Rick Santorum doesn’t think any liberal can be Christian. Pat Robertson says Methodists and Episcopalians are the spirit of antichrist. Some Southern Baptists believe charismatic churches with speaking in tongues are just a form of demonic possession and Satan worship. Snake handlers (who admittedly are unlikely to become a power player in our future) dismiss believers in the Trinity as “three god people.”

On top of which, we have the personal factor. If you’re a church leader with a taste for power or wealth, you have that much more interest in making sure your church has access to the halls of government, not the Christian church down the street. Christian anti-abortion centers, like abstinence-only education, channel state funding to Christian groups. That’s a sweet deal. If you think a rival church wants to suck up your slice of the pie — wait, wait, they’re heretical and not Christian at all!

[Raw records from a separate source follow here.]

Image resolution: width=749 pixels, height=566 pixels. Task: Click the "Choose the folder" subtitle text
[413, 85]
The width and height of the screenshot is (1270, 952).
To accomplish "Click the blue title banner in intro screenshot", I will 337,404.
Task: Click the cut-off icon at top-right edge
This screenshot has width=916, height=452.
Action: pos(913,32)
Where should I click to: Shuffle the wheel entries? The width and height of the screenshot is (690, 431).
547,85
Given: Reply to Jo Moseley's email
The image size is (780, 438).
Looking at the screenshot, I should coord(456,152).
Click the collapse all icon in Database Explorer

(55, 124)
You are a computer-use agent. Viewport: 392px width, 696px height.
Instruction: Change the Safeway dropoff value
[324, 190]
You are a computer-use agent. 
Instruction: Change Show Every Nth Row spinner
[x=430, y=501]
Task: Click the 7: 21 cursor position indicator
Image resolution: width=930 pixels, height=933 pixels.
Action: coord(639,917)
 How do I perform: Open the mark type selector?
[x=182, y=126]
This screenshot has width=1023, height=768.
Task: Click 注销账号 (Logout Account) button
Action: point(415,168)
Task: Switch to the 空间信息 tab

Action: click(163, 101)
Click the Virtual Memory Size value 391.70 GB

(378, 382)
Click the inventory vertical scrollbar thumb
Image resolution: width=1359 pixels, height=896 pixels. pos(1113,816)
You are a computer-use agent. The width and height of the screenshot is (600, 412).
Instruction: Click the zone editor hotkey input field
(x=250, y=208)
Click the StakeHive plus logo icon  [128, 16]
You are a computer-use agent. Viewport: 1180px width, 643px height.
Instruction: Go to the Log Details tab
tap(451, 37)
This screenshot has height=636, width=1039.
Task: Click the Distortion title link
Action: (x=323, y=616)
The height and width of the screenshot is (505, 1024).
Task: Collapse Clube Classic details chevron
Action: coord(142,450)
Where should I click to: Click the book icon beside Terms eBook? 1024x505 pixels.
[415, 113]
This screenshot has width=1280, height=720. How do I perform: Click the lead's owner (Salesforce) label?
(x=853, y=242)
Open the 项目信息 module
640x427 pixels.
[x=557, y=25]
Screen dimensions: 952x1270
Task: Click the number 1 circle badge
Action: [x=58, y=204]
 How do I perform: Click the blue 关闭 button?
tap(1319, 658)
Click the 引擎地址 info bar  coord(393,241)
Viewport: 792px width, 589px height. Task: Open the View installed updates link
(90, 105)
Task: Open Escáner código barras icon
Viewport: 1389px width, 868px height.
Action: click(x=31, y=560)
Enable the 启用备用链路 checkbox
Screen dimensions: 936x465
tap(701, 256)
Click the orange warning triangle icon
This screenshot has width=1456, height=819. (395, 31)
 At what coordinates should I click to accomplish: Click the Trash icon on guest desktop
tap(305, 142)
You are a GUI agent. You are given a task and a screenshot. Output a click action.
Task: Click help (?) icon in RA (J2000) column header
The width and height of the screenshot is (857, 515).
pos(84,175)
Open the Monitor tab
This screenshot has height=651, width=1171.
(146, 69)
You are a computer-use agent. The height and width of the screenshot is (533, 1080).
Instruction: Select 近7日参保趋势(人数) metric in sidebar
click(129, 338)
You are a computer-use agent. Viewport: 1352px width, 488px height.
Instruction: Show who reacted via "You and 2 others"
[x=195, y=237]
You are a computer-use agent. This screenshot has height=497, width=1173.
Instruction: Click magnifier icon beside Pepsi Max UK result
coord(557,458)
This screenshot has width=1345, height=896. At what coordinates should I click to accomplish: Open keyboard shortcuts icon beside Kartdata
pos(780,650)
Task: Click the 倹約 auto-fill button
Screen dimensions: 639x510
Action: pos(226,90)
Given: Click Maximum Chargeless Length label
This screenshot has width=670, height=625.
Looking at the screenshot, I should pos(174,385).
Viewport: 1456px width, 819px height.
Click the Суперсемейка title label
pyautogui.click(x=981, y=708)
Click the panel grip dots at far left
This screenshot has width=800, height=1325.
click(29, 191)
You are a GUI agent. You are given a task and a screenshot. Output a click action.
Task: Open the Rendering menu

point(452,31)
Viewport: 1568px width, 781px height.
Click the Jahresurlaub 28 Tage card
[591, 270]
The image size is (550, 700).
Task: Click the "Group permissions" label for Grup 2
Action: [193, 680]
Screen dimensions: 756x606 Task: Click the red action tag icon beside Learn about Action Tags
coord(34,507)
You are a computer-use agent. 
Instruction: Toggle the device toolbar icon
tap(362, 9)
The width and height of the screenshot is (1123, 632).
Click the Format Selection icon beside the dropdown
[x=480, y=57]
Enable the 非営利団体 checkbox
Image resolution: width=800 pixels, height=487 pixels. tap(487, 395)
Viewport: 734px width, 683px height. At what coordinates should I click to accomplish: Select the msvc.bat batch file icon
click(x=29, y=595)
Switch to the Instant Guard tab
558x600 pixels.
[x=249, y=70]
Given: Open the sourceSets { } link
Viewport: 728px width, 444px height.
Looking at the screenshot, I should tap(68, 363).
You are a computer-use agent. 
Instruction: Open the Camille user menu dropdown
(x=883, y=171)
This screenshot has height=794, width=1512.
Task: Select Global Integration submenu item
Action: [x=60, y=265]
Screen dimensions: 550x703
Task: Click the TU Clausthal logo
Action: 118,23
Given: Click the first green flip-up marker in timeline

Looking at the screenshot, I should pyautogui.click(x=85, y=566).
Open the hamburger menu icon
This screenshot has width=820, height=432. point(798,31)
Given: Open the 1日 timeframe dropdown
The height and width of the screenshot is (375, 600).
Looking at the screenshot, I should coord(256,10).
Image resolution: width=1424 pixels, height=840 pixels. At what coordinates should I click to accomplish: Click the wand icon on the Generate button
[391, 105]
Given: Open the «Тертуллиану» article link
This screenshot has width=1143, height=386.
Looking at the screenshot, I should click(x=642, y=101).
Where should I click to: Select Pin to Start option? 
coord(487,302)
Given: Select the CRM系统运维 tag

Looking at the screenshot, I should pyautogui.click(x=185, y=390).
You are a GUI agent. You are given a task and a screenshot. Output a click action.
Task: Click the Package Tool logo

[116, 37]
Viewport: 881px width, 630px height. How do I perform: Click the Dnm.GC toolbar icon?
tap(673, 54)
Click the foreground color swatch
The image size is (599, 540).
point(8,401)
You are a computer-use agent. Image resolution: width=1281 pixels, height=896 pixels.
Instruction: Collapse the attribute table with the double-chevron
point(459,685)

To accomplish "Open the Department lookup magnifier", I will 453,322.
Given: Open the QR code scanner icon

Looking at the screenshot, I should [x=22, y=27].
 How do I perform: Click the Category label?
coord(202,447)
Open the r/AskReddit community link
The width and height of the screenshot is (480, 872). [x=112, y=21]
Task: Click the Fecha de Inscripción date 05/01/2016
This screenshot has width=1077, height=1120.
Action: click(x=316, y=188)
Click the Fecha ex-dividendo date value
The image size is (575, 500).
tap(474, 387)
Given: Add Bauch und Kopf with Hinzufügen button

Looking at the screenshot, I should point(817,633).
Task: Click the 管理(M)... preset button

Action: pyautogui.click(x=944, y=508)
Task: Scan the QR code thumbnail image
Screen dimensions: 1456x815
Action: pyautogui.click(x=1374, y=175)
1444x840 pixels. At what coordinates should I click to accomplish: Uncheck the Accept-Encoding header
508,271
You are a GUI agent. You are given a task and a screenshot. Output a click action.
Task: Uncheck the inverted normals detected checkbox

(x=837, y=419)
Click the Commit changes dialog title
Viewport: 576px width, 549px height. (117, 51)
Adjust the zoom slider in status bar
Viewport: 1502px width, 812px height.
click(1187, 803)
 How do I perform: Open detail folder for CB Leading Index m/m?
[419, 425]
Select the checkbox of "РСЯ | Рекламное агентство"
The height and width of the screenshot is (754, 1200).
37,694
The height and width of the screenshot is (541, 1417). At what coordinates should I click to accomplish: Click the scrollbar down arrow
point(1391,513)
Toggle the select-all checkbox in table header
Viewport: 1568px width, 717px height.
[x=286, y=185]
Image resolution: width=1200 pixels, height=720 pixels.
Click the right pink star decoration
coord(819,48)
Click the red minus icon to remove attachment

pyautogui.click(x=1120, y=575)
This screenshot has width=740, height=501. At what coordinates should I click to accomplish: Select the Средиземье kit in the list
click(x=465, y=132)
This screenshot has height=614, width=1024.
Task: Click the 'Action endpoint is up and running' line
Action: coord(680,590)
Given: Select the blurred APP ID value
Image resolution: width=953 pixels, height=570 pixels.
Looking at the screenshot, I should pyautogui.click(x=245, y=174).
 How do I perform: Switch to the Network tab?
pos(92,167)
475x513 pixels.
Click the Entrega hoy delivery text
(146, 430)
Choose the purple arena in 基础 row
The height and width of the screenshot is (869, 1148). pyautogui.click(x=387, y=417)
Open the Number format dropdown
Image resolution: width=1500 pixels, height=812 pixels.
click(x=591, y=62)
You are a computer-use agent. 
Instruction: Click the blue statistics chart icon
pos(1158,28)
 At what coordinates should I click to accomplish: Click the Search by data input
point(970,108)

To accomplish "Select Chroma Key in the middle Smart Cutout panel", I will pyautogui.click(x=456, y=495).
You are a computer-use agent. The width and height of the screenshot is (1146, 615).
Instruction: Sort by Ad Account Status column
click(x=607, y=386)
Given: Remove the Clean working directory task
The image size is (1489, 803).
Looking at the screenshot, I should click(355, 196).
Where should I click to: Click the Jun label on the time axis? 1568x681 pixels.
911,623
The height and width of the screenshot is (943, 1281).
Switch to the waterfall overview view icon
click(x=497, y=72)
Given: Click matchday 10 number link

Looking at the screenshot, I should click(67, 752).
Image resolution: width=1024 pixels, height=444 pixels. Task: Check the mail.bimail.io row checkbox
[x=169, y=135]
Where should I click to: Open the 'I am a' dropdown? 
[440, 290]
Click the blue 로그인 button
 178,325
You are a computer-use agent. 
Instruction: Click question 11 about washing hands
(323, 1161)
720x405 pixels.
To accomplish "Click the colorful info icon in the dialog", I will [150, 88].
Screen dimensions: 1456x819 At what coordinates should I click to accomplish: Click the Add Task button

As the First Amendment only applies to real Christians, they’re out of luck!

This kind of thinking also breeds fear. Whoever’s in power will get to dictate who qualifies as Christian with the corresponding religious rights. That makes control of the government a matter of life and death, possibly literally. That doesn’t encourage support for democracy and the peaceful transition of power.

This is why theocracy has never ended well in human history. It won’t end any better if we get one in the future. That’s why our founders forbade Congress — a decision later court rulings extended to states and the executive branch — from either establishing a state religion or banning its free exercise.